→ OBJECTIVE A
Condense the paragraph of the David Rimington biography that begins "Rimington attended the University of Nebraska" into a short bulleted list, keeping its main facts.
→ OBJECTIVE B
Extend the David Rimington biography past the end of its final paragraph.

→ PAGE EXTRACT
******

David Brian Rimington (born May 22, 1960) is a former American college and professional football player who was a center in the National Football League (NFL) for seven seasons during the 1980s. Rimington played college football for the University of Nebraska, where he was two-time consensus All-American and received several awards recognizing him as the best college lineman in the country. He was selected in the first round of the 1983 NFL Draft and played professionally for the Cincinnati Bengals and Philadelphia Eagles of the NFL. Rimington is the namesake of the Rimington Trophy, which is awarded annually to the nation's top collegiate center.

College career
Rimington attended the University of Nebraska, where he was a consensus First-team All-America in 1981 and 1982. In 1981, he was named the UPI Big Eight Player-of-the-Year and the AP Big Eight Offensive Player of the Year, the only time in Big Eight Conference history that a lineman was so honored. In 1982, he was the Big Eight (all sports) Athlete of the Year and UPI National Lineman of the year. In 1983 he was an NCAA Top Five winner.

Rimington won the Outland Trophy, given to the nation's top interior offensive or defensive lineman, in 1981 and 1982 and is the only two-time winner of the award. He also won the Lombardi Award in 1982, and placed fifth in the balloting for the Heisman Trophy that same year. He and Orlando Pace are the only three-time winners in the Outland/Lombardi category. Rimington is one of only thirteen players in NCAA history have won both of these awards.

******

→ SOURCE MATERIAL
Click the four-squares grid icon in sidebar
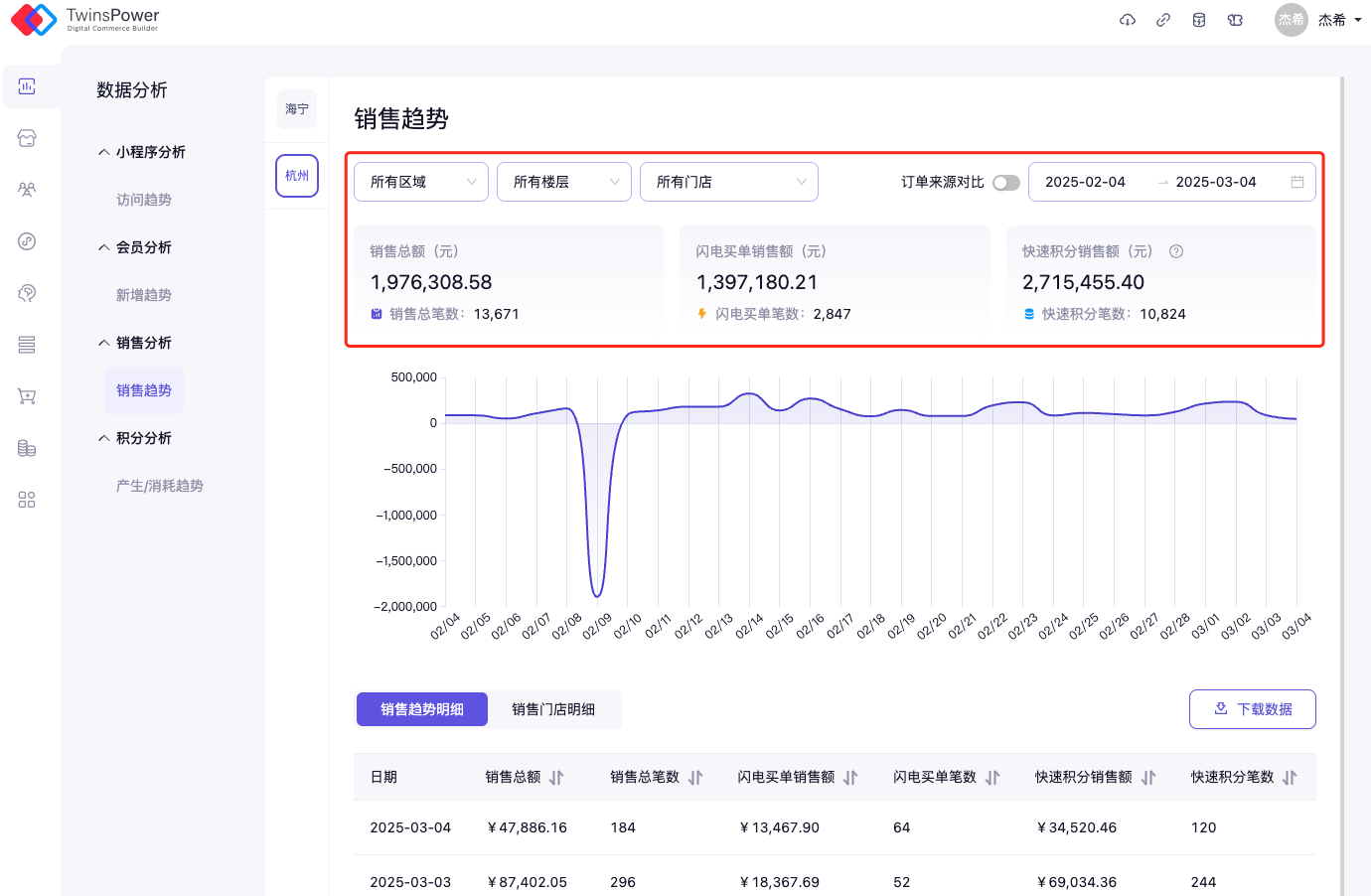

******

→ EXERCISE OUTPUT A
- Attended the University of Nebraska; consensus First-team All-America in 1981 and 1982
- 1981: UPI Big Eight Player-of-the-Year and AP Big Eight Offensive Player of the Year, the only time a lineman received these honors in Big Eight Conference history
- 1982: Big Eight (all sports) Athlete of the Year and UPI National Lineman of the Year
- 1983: NCAA Top Five winner

→ EXERCISE OUTPUT B
Rimington's #50 jersey was retired by Nebraska in 1982. In 1994, he was named to the FWAA 1969-1994 All-America Team, one of just twenty-five athletes named to that team. He was inducted into the College Football Hall of Fame in 1997. He was selected to the Nebraska All-Century Football Team via fan poll in 1999, and named to the All-Century Nebraska football team by Gannett News Service. In 2002, he was named to the Athlon Sports Nebraska All-Time Team. He was named to the Orange Bowl's 75th Anniversary All-Time Team in 2008.

Rimington was a first-team academic All-American in 1981 and 1982. In 2004, he was inducted into the CoSIDA Academic All-America Hall of Fame.

Collegiate all-century teams
In 1999, Rimington was selected as the starting offensive center by Sports Illustrated in their "NCAA Football All-Century Team", and was also selected as the starting offensive center to the Walter Camp Football Foundation All Century Team. Rimington is the only center named to both the Sports Illustrated and Walter Camp All-Century teams.

Professional career
Rimington was selected in the first round of the 1983 NFL Draft by the Cincinnati Bengals. He played five seasons with the Bengals and two with the Philadelphia Eagles before retiring at the end of the 1989 NFL season.

Rimington Trophy
The Rimington Trophy is named in his honor and since 2000 has been given annually to the nation's top collegiate center. The sculptor of the Rimington Trophy is Marc Mellon, who is also the sculptor of the NBA MVP Trophy.

Personal
Following his professional career, Rimington has served with the Boomer Esiason Foundation in their fight against cystic fibrosis. He has been with the foundation since 1993 and has been president since 1995.

Rimington briefly served as the interim athletic director of Nebraska from September 26, 2017, to October 23, 2017, when the former AD Bill Moos was named to the position.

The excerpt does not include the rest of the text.